A Polícia Federal (PF) formalizou um pedido ao ministro Edson Fachin, do Supremo Tribunal Federal (STF), solicitando a suspeição do ministro Dias Toffoli no âmbito de um inquérito que investiga irregularidades relacionadas ao Banco Master. O pedido baseia-se em elementos que, segundo a corporação, poderiam comprometer a imparcialidade do magistrado na condução ou julgamento de questões ligadas ao caso.
O documento, enviado sob sigilo, mas que teve detalhes repercutidos nos bastidores do Judiciário, aponta vínculos que a PF considera incompatíveis com a atuação de Toffoli no processo. Cabe agora ao ministro Fachin, relator da petição, decidir se acolhe o pedido ou se o encaminha para análise do plenário da Corte.
Vínculos e alegações da Polícia Federal
A investigação sobre o Banco Master apura movimentações financeiras suspeitas e possíveis crimes contra o sistema financeiro nacional. A PF argumenta que o distanciamento de Toffoli é necessário para preservar a lisura das investigações e a própria credibilidade das decisões do STF.

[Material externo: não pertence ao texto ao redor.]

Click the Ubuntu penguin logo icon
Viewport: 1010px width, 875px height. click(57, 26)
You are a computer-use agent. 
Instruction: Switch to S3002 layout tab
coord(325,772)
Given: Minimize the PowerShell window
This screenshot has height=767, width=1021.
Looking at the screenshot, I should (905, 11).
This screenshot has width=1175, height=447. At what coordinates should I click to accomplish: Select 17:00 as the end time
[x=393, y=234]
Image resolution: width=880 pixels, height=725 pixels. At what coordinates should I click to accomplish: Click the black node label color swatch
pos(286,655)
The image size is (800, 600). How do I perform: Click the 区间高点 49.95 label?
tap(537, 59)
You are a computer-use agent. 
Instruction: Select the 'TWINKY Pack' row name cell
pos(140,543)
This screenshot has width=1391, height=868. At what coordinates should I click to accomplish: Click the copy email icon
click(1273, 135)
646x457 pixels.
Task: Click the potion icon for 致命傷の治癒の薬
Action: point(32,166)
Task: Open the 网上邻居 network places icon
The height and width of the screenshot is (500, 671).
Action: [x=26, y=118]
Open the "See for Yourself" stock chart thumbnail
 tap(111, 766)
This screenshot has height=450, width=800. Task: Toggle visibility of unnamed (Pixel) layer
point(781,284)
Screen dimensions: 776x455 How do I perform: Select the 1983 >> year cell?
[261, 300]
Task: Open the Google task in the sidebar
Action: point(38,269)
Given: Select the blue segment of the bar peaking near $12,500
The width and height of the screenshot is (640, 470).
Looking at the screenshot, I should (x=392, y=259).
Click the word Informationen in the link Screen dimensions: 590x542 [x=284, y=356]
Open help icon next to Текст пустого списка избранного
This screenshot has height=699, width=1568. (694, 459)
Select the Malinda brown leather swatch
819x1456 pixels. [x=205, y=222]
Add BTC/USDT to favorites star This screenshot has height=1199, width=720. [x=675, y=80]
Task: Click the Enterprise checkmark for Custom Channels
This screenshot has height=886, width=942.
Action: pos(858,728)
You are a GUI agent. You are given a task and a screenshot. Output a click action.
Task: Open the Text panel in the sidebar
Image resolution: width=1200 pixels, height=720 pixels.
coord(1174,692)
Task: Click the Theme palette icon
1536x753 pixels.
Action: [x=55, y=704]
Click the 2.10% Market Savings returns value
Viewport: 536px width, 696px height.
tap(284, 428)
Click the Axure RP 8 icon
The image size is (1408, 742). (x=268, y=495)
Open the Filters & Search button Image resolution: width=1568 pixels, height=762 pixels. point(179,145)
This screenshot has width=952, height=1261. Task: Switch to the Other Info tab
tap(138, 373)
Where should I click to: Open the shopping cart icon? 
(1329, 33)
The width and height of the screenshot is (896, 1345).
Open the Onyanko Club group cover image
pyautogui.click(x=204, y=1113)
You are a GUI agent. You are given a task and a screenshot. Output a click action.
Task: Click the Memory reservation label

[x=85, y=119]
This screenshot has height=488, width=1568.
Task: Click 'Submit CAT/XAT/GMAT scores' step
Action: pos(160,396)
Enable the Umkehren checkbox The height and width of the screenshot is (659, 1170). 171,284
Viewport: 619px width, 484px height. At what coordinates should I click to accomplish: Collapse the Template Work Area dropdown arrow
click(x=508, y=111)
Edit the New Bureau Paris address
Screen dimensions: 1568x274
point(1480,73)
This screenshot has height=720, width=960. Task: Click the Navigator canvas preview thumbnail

Entre os pontos que sustentam o pedido de suspeição estariam:
Relações de Proximidade: Supostas ligações entre o gabinete do ministro e partes interessadas no processo;
Conflito de Interesses: Elementos colhidos em outras fases da investigação que sugerem parcialidade;
Preservação Jurídica: Necessidade de evitar futuras nulidades processuais baseadas no Código de Processo Civil e Penal.
O papel de Edson Fachin no caso
Como relator do pedido de suspeição, Fachin deverá analisar se as provas apresentadas pela PF são suficientes para afastar Toffoli. Caso Fachin aceite o argumento, Toffoli fica impedido de tomar decisões sobre este inquérito específico. Caso contrário, a defesa da PF pode insistir na análise colegiada.
Impacto no Supremo e repercussão política
O pedido da Polícia Federal aumenta a tensão entre o Executivo (via PF) e o Judiciário, em um momento de intenso debate sobre as competências e os limites de atuação de ministros do STF. Especialistas apontam que um pedido de suspeição vindo diretamente da PF contra um ministro da Suprema Corte é um movimento raro e de alto impacto institucional.
Até o momento, o gabinete do ministro Dias Toffoli não emitiu uma nota oficial detalhada sobre o pedido, mas interlocutores próximos ao magistrado negam qualquer irregularidade e classificam o pedido como uma tentativa de cercear a atuação independente do magistrado.